Next we compare the stepwise regression method, the HyperLasso, the adaptive Lasso (with initial estimates from marginal regression), and the IAL with extended BIC or ordinary BIC plus variable filtering. These methods tend not to select the unlinked false discoveries. In fact, the ROC-like curve for each of these methods is exactly the same whether we count unlinked false discoveries as true discoveries or not. If the linked false discoveries are treated as true discoveries, an additional fine-mapping step is needed to pinpoint the location of the QTL in a cluster of linked markers. Therefore, in general, methods that avoid linked false discoveries should be preferred. As shown in Figure 4, the IAL with ordinary BIC plus variable filtering has the best performance while the HyperLasso has the worst performance in all the situations. When the QTL are linked in repulsion, the HyperLasso has no power at all. The adaptive Lasso has similar performance to the IAL when the signal is strong (*i.e.*, QTL linked in coupling); otherwise it has significantly worse performance than the IAL. The stepwise regression and the IAL using the extended BIC have slightly worse performance than the IAL using ordinary BIC plus variable filtering.

We have compared different methods by ROC-like curves and use somewhat *ad hoc* rules to define true/false discoveries. In practice, we may need different criteria to define the true/false discoveries. For example, if there is no missing covariate, we may define the true discovery as the identification of the exact covariate, instead of a highly correlated one. In fact, for prediction, a small number of false discoveries with small coefficients may not affect the prediction accuracy.

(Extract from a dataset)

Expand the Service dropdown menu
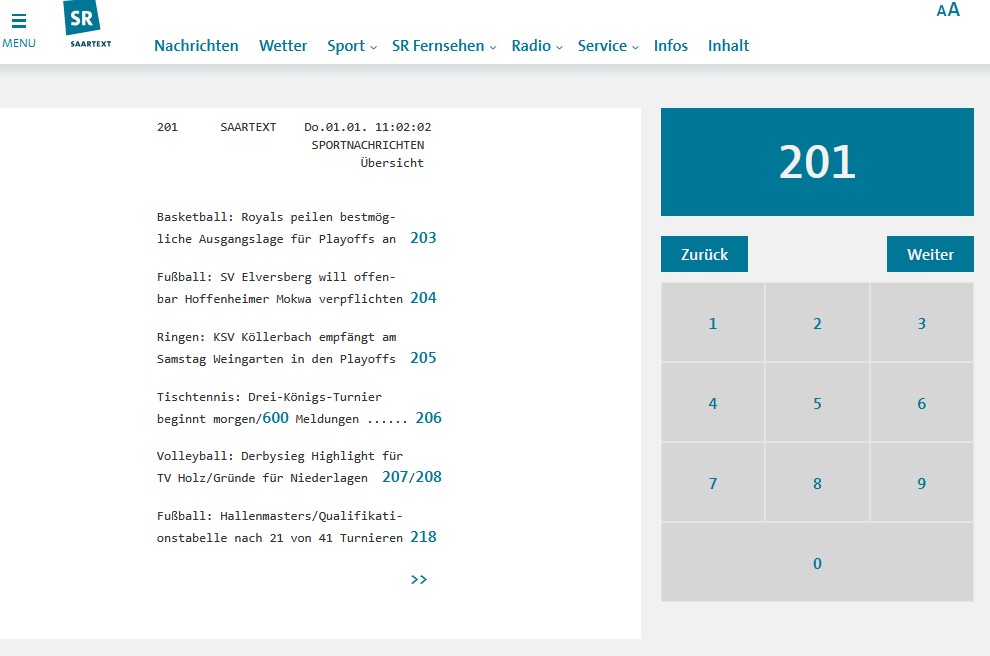The image size is (990, 656). point(608,46)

## GENE EXPRESSION QTL STUDY

QTL study of one particular trait may favor one method by chance. To evaluate our method in real data in a comprehensive manner, we study the gene expression QTL (eQTL) of thousands of genes. The expression of each gene, like other complex traits, is often controlled by multiple QTL (Brem and Kruglyak 2005). Therefore multiple-loci mapping has important applications for eQTL studies. In this section, we study eQTL data with >6000 genes and 2956 SNPs in 112 yeast segregants (Brem and Kruglyak 2005; Brem *et al.* 2005). The gene expression data are downloaded from Gene Expression Omnibus (GEO) (GSE1990). The expression of 6229 genes is measured in the original data. We drop 129 genes that have >10% missing values and impute the missing values in the remaining 6100 genes by R function impute.knn (Troyanskaya *et al.* 2001). The genotype data were obtained from Rachel Brem. Fifteen SNPs with >10% missing values are excluded from this study, and the missing values in the remaining SNPs are imputed using the function fill.geno in R/qtl (Broman *et al.* 2003). The neighboring SNPs with the same genotype profiles are combined, resulting in 1027 genotype profiles. With >6000 genes, it is extremely difficult, if not impossible, to examine the QTL mapping results gene by gene to filter out possible linked false discoveries. Therefore, the Bayesian methods that generate lots of linked false discoveries were not applied to these eQTL data.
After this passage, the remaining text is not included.